**Task details**:
Between the line containing "Identify the click" and the line containing "Concursos (848, 2148)" lies a run of lines; give that run again exactly, with both of those lines, and nothing else from the entries below.

**The input**:

──────────

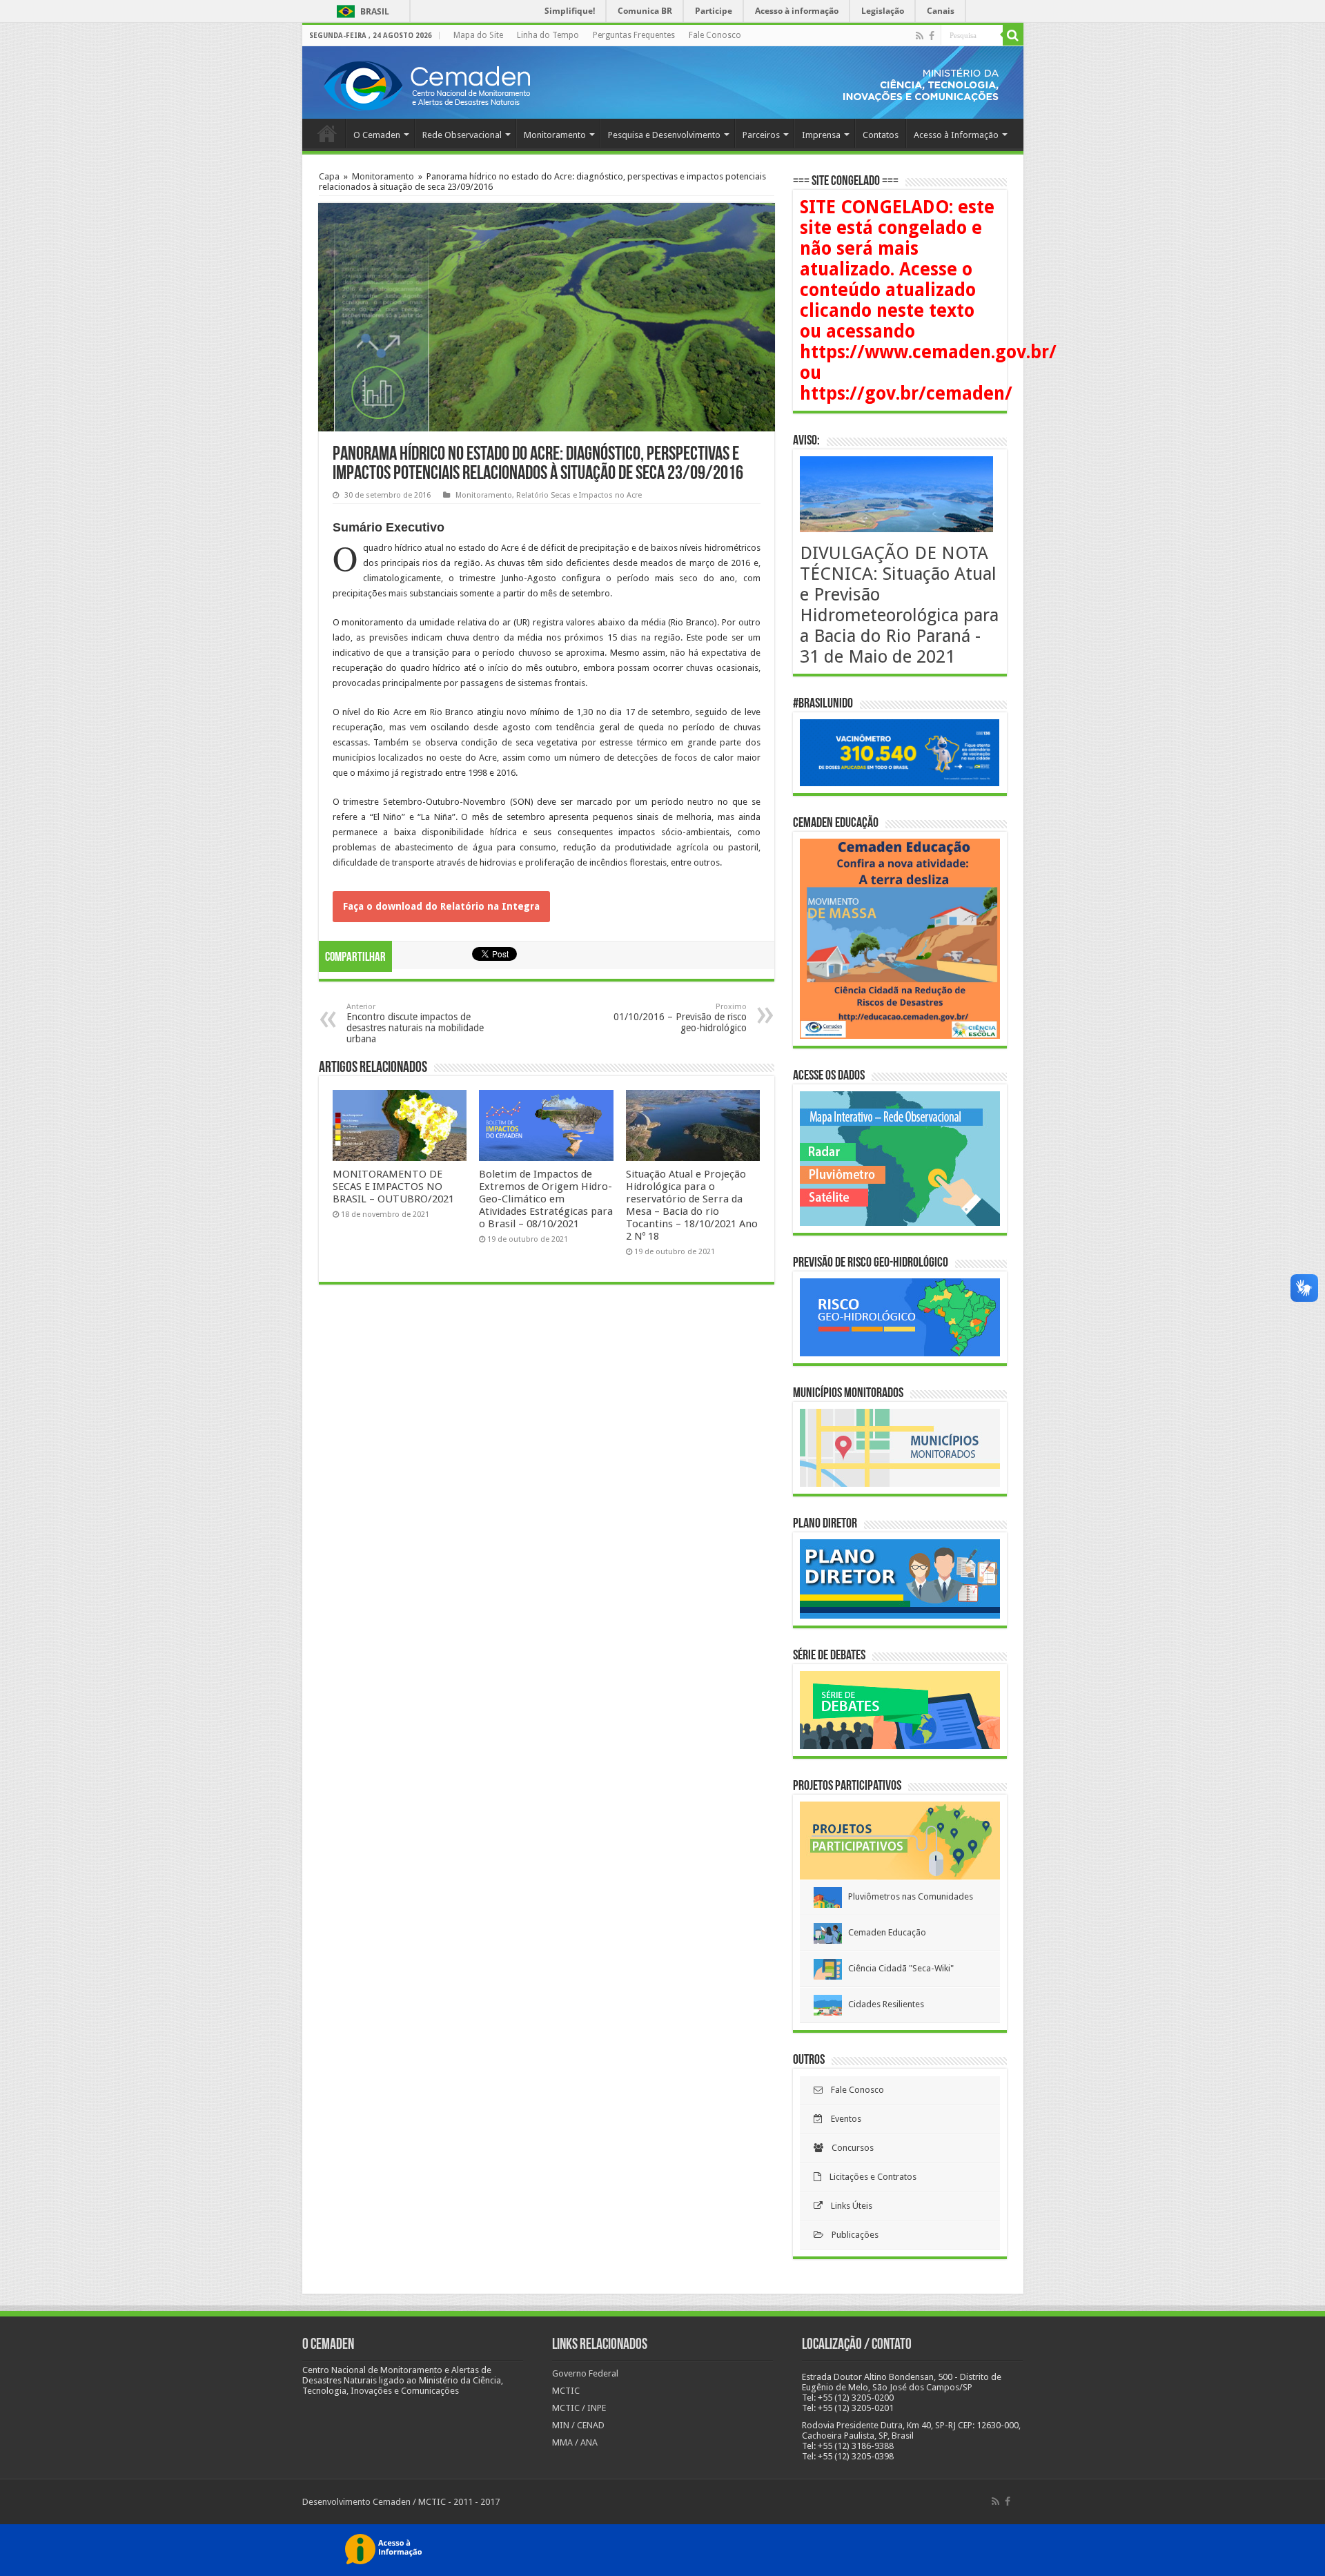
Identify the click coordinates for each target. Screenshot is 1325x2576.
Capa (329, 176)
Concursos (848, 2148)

──────────

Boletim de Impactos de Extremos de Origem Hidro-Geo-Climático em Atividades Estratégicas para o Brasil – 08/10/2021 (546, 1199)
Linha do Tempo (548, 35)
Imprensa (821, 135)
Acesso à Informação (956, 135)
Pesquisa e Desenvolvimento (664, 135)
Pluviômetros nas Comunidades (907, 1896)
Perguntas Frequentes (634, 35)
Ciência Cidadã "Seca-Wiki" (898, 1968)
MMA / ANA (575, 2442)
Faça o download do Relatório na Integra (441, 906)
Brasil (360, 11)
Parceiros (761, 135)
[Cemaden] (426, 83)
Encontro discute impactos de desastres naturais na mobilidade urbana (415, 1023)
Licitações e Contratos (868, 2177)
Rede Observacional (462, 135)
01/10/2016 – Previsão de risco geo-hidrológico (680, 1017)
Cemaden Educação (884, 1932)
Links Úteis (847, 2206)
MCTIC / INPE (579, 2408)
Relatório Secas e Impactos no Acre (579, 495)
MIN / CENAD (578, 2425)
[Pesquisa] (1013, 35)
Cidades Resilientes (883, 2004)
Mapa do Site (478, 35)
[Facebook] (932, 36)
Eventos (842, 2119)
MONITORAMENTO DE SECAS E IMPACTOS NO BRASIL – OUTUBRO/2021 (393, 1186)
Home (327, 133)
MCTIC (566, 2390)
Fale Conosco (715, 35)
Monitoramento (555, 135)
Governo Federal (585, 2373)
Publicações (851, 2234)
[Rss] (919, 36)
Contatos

──────────

**Written reply**:
Identify the click coordinates for each target. Screenshot is 1325x2576.
Capa (329, 176)
Concursos (848, 2148)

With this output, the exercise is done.